In general, seeing red can incite violence in human beings as well as bulls, so at least for my purposes, as far as Process Lasso is concerned, less red is a favorable outcome.








Thursday, January 27, 2011

Improve Firefox Performance with Processor Affinity

Firefox seems to frequently stutter or lag while doing seemingly trivial tasks like scrolling or even typing following the most recent Firefox 3 update.
 
Enter the concept of processor affinity, which enables you to direct applications to utilize one or more specific CPU cores in your multicore system. I discovered a blog post where the author describes creating a shortcut in Windows Vista or Windows 7 which will execute a given application with a specific processor affinity configuration.


PROCEDURE

  1. Copy and paste to create a copy of your current shortcut to Firefox on the Desktop.
  1. Pick a single CPU core, in decimal, to dedicate to Firefox, according to the chart below. I chose CPU 3 on my quad-core system.
0001 = 1 (CPU 0)
0010 = 2 (CPU 1)
0100 = 4 (CPU 2)
1000 = 8 (CPU 3)

  1. In the Target box, copy and paste one of the following lines (the first for 32-bit Windows, the second for 64-bit), and change x to match the value you chose in the above step (change the paths as necessary if your Firefox lives in a different location).
C:\Windows\System32\cmd.exe /c start "C:\Program Files\Mozilla Firefox\" /affinity x firefox.exe

C:\Windows\System32\cmd.exe /c start "C:\Program Files (x86)\Mozilla Firefox\" /affinity x firefox.exe


  1. Click OK to accept the changes, then close and reopen Firefox using the modified shortcut.

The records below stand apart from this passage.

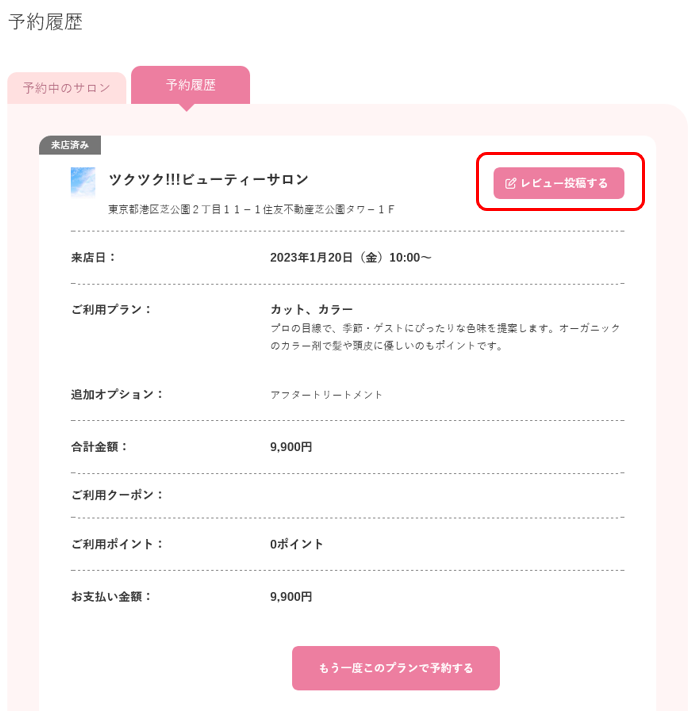
Task: Click the ご利用クーポン label
Action: coord(117,495)
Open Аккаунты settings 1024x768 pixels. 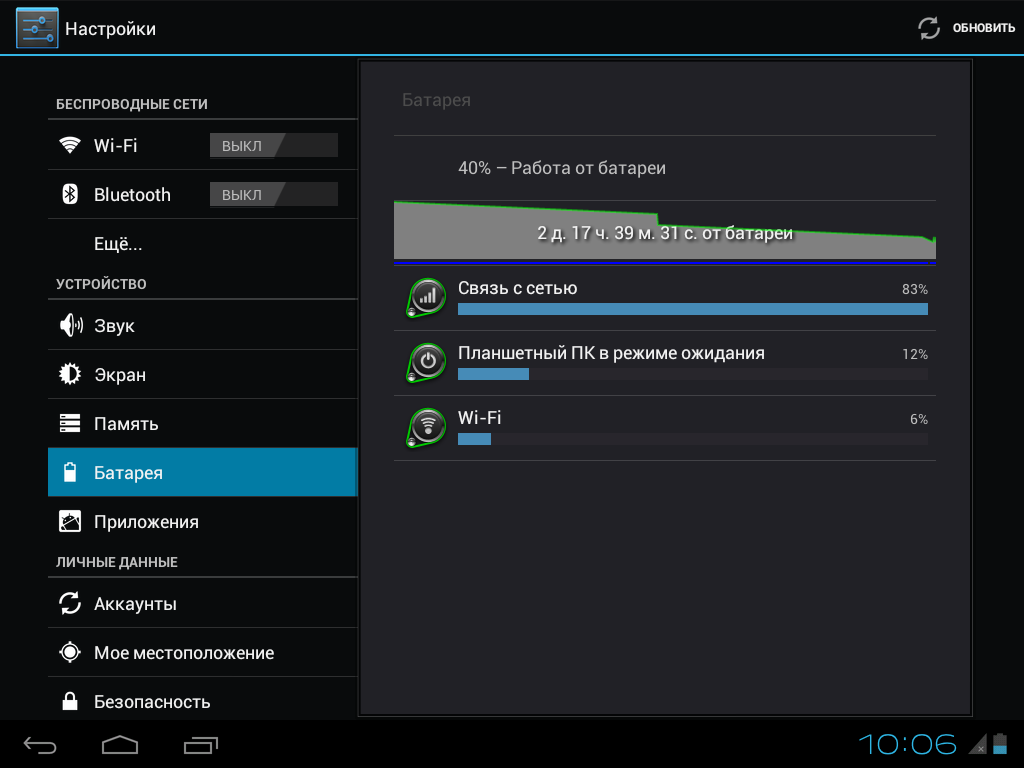[x=202, y=603]
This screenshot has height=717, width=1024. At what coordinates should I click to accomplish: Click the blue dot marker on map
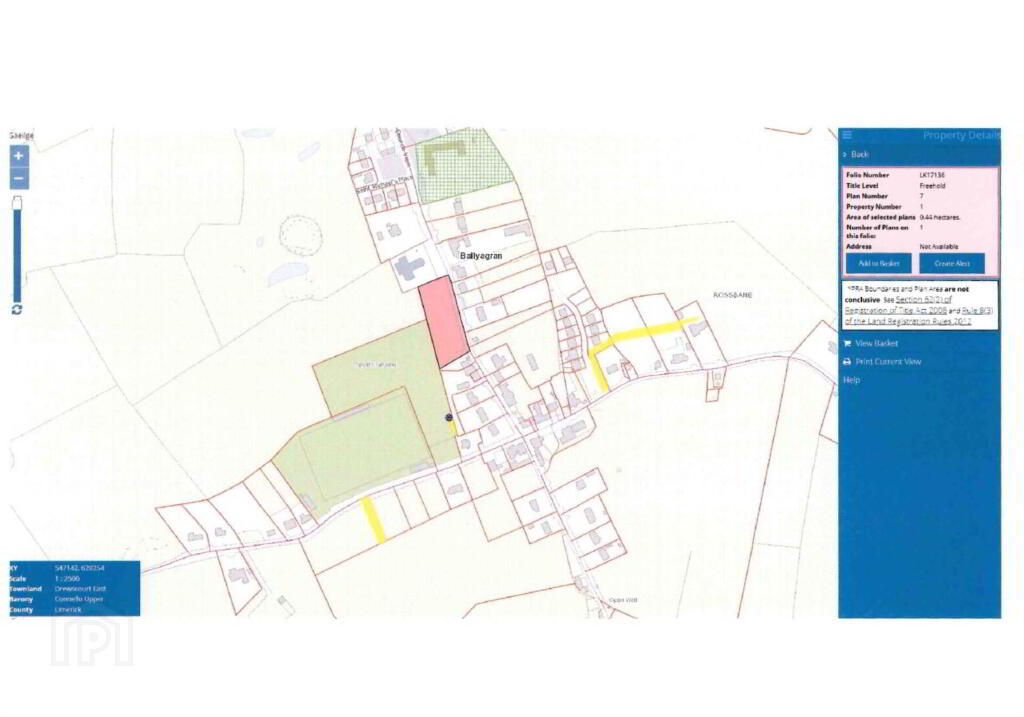pos(449,417)
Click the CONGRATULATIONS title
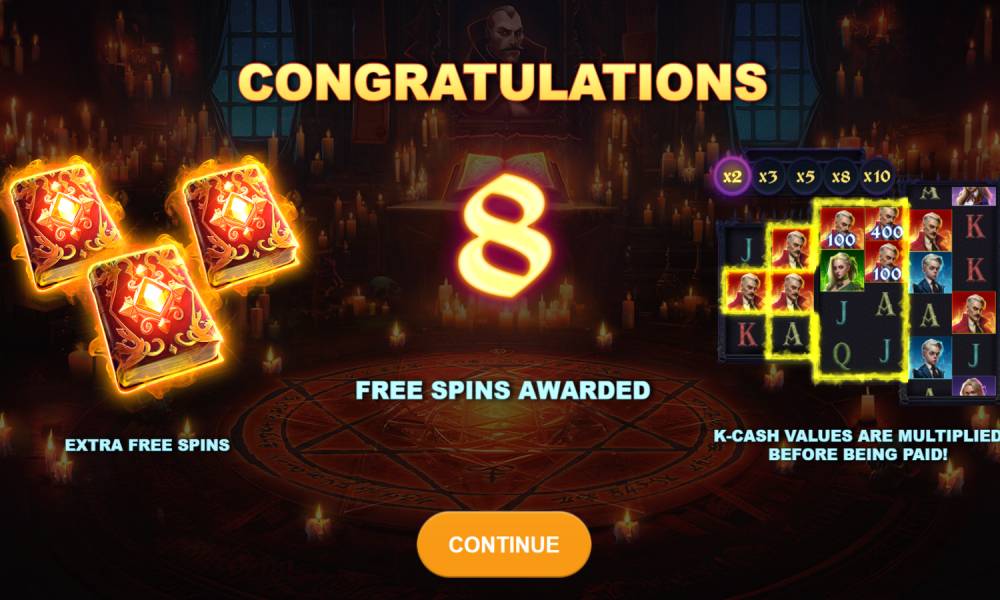1000x600 pixels. coord(503,82)
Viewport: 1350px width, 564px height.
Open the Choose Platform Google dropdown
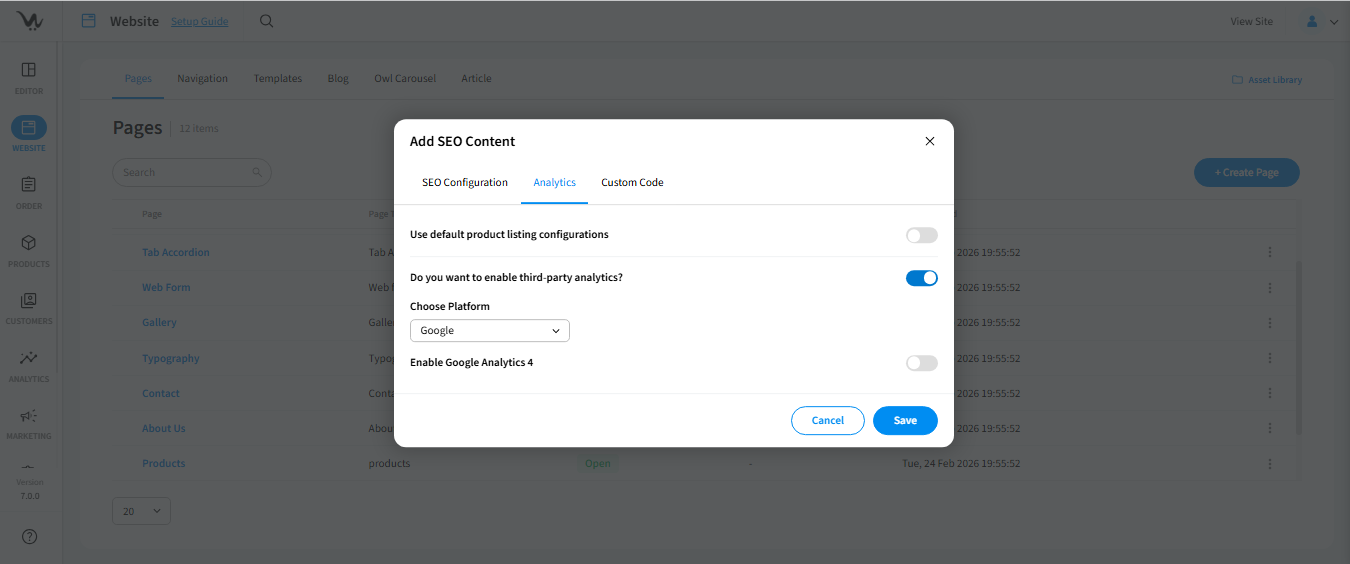pos(489,331)
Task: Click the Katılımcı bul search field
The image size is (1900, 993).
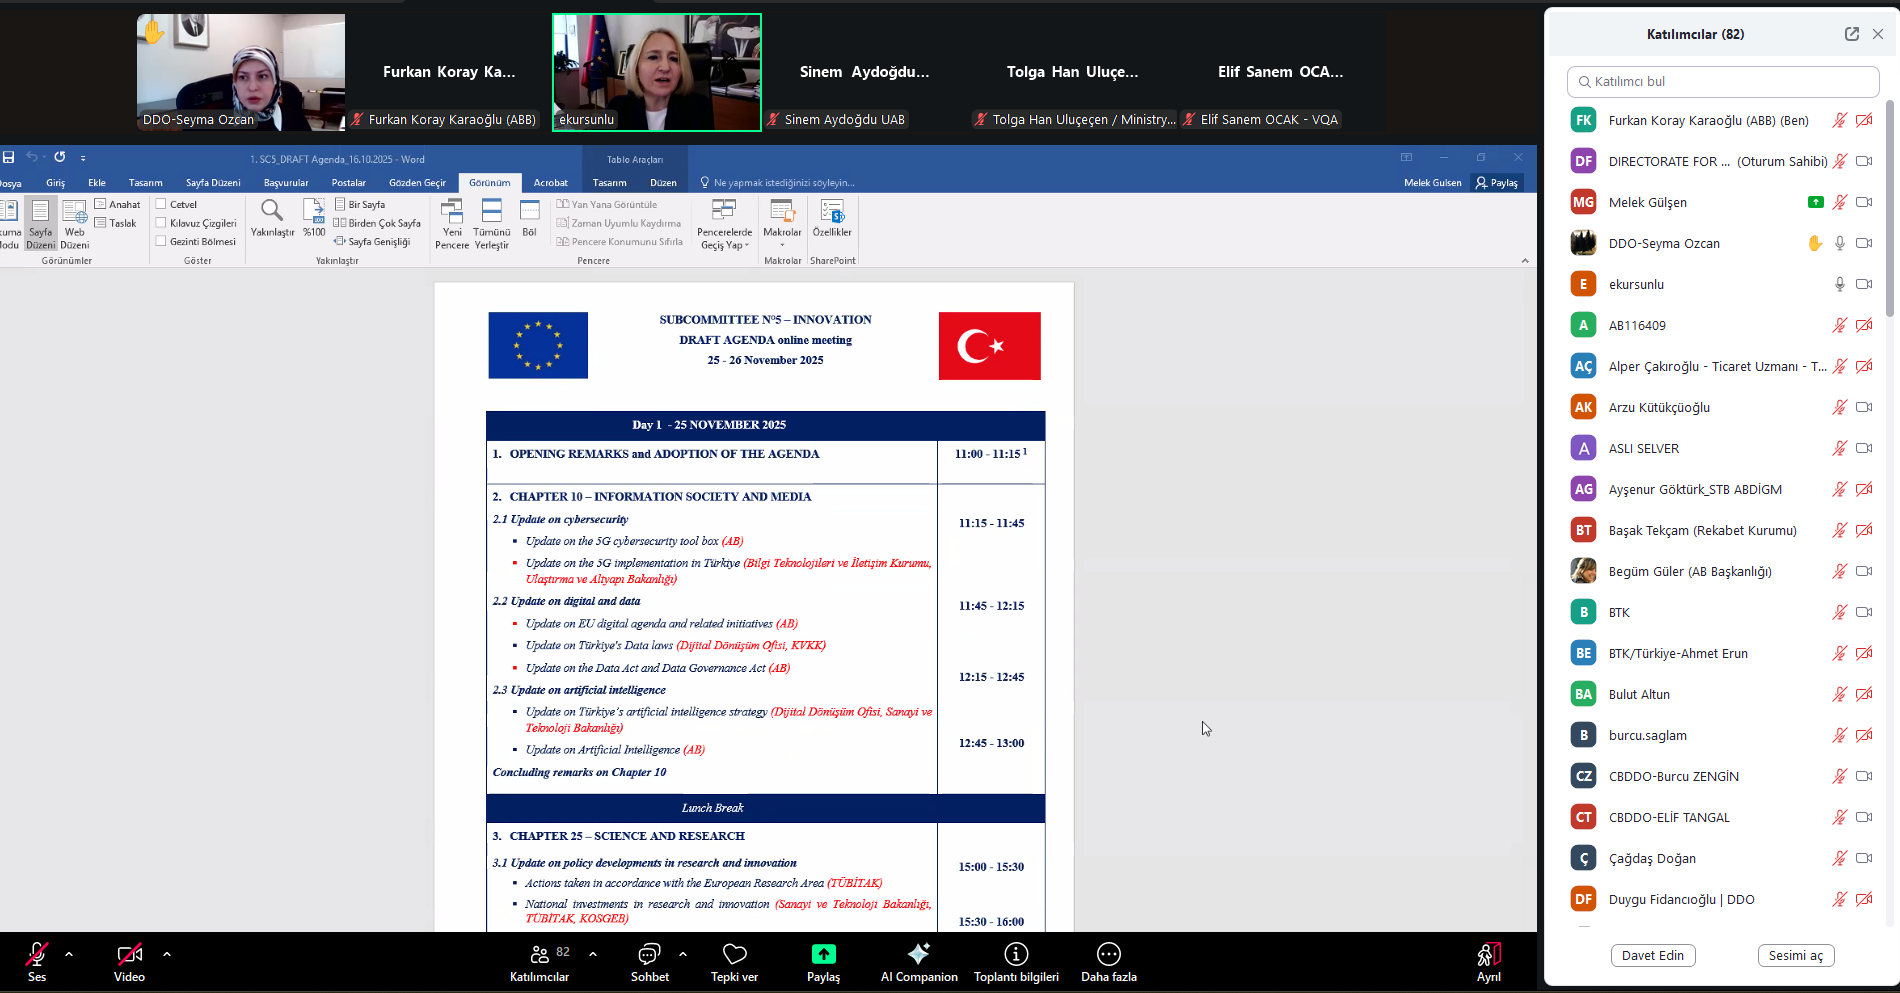Action: (x=1724, y=82)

Windows XP also allows for changing the processor affinity setting for a given process via the Processes tab in Task Manager, but this setting is applied only for that instance of the application, so you can't use the above method to have a shortcut which automatically sets the affinity every time. If you try it, you'll get this error message:

Invalid switch - "/affinity"

Fortunately, a freeware utility called RunFirst exists which will perform in a similar manner, except it will by default assign only the first CPU core in the system to have affinity with the application you're running it with. To use it, create a batch file to execute firefox.exe like this:
      RunFirst.EXE "C:\Program Files\Mozilla Firefox\firefox.exe"


Now, Firefox has its very own CPU core to use on my Windows 7 system, which is advantageous in that the other applications running on my system need only contend with one core being potentially monopolized by some CPU-expensive operations which Firefox initiates.

I tend to browse with many (read: dozens) of tabs open simultaneously, as well as a plethora of add-ons installed such as AdBlock Plus, DownThemAll, FireBug, GreaseMonkey, FoxyTunes, Stylish, FiddlerSwitch, and more. Mine is hardly a “vanilla” setup, and given that these various add-ons let alone Firefox itself are developed by a variety of developers with a variety of coding styles, even bugs, it’s entirely likely that I’m a victim of chaos, that an unfortunate confluence of events are conspiring to kick my browsing experience in the teeth. 

At least this way, I'm letting Firefox do it's thing on just a single core, rather than having it bleed over onto the others and potentially making my other running processes unhappy.

So far, Firefox seems to be significantly more responsive than before!